This morning, Carrefour formalised its commitment to reducing plastic pollution at the Ministry for the Ecological Transition, by signing the national pact for phasing out plastic packaging by 2025. With a partnership and co-development ethos and a concrete action plan designed to help citizen-consumers and create a more sustainable future, this pact has also been signed by Auchan Retail France, Biscuits Bouvard, Carrefour, Coca-Cola European Partners, Danone, L´Oréal, LSDH, Nestlé France, Système-U, Unilever, the Tara Foundation and WWF France.
Back in May 2018, Carrefour undertook to reduce its use of plastic to the bare minimum. It also committed to ensuring that all of the packaging used in its products could be recycled or composted by 2025. A voluntary and ambitious commitment that Carrefour now wants to share with the government and the other founding signatories of this collective pact. Carrefour is now calling upon all major companies in the retail sector as well as NGOs and consumers to get behind it and commit to a number of shared targets to combat plastic pollution.
Every year throughout the world, between 8 and 12 million tonnes of plastics get into our oceans. In France, packaging accounts for 45% of the total amount of plastic used and only 25% of household plastic packaging is effectively recycled. One of the things Carrefour is doing in signing this national pact is boosting its eco-design efforts and its implementation of innovative and sustainable solutions.
The commitment is in line with the Group’s stated aim of becoming the world leader in the food transition with its Act For Food programme, which is already taking shape via a whole set of concrete solutions. Having removed plastic straws from its shelves, Carrefour is going to be stepping up its solutions over the next few weeks for reducing plastic pollution.
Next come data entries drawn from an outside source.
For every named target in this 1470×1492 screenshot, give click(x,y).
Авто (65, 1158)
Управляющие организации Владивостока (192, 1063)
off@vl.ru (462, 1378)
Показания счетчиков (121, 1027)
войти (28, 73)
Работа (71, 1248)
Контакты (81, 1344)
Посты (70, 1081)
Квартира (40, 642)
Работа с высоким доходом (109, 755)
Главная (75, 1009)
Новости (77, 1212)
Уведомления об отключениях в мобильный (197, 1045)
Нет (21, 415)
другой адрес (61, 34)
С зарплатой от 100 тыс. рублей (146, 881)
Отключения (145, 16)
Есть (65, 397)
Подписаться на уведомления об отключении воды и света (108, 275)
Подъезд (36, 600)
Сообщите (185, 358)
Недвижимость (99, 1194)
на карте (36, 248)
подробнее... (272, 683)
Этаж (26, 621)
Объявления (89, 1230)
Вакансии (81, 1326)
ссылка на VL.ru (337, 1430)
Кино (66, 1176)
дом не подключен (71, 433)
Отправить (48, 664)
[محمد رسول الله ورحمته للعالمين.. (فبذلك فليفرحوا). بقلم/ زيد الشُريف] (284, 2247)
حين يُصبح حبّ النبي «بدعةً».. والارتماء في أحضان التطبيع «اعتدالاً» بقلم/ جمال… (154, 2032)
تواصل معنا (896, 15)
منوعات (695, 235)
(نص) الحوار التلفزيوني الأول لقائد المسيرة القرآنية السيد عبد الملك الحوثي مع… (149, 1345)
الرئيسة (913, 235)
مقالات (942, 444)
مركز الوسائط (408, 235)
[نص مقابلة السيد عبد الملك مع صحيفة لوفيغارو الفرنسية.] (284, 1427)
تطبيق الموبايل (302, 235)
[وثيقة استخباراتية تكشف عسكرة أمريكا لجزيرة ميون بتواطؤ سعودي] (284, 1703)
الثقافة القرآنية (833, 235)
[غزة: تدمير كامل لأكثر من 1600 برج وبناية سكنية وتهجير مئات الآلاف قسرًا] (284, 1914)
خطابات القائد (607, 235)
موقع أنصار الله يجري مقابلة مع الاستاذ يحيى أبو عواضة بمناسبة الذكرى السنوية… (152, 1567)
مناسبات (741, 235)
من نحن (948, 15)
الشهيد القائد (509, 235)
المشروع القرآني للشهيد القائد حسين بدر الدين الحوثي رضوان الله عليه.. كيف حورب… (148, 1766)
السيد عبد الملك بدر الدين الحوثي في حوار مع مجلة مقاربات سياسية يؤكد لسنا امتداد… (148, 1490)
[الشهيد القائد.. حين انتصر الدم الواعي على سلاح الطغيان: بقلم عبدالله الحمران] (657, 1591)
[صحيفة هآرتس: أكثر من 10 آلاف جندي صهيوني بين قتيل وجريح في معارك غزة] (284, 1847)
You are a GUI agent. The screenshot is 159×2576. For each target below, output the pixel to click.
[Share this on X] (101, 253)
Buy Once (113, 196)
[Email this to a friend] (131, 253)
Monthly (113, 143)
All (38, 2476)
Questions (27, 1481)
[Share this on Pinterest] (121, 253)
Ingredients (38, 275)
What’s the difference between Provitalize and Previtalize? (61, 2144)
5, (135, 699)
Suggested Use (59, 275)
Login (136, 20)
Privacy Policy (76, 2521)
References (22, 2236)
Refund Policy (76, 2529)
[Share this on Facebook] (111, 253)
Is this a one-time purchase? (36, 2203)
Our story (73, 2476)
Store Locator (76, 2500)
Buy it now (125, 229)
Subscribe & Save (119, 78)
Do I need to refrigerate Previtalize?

In 2019, the traditional polystyrene trays are going to be replaced by cardboard trays in the cheese section. A radical change that will save 111 tonnes of plastic this year. In 2019, organic fair-trade bananas (15,800 tonnes of which were sold in 2017) will no longer be packaged in plastic sachets, saving at least 23 tonnes of plastic every year. The bananas will still be identifiable via elastic bands around them and will be on sale in all stores throughout France, gradually rolled out between March and September. Eventually, these bands will be made of paper.